**Your task**:
Locate, in the data below, the line that contains "You are a computer-use agent." and the line that contains "Instruction: Select the"; reproduce exactly those two lines and every line between them, nothing more.

**Extracted information**:
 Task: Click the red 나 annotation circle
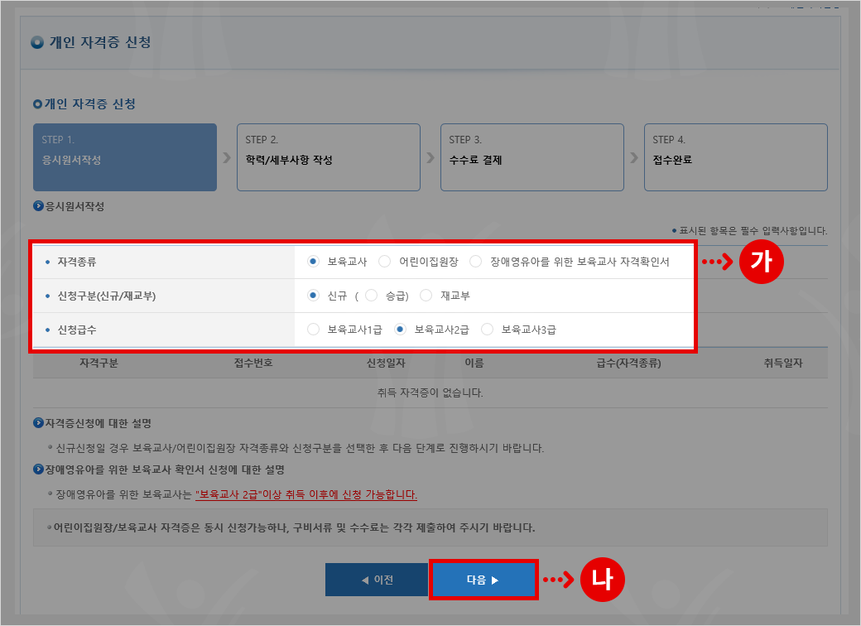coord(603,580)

...

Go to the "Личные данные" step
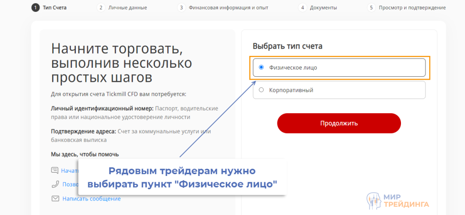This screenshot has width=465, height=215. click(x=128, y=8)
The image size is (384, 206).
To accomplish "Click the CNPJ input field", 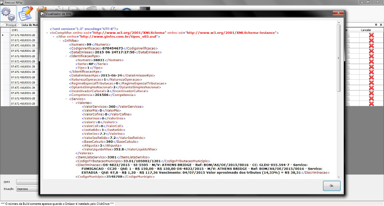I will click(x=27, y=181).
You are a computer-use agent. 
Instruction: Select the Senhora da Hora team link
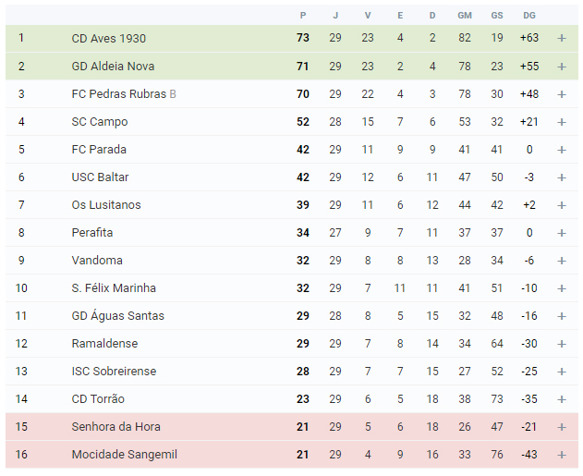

**Expected answer**:
You are a computer-use agent. 
Instruction: Select the Senhora da Hora team link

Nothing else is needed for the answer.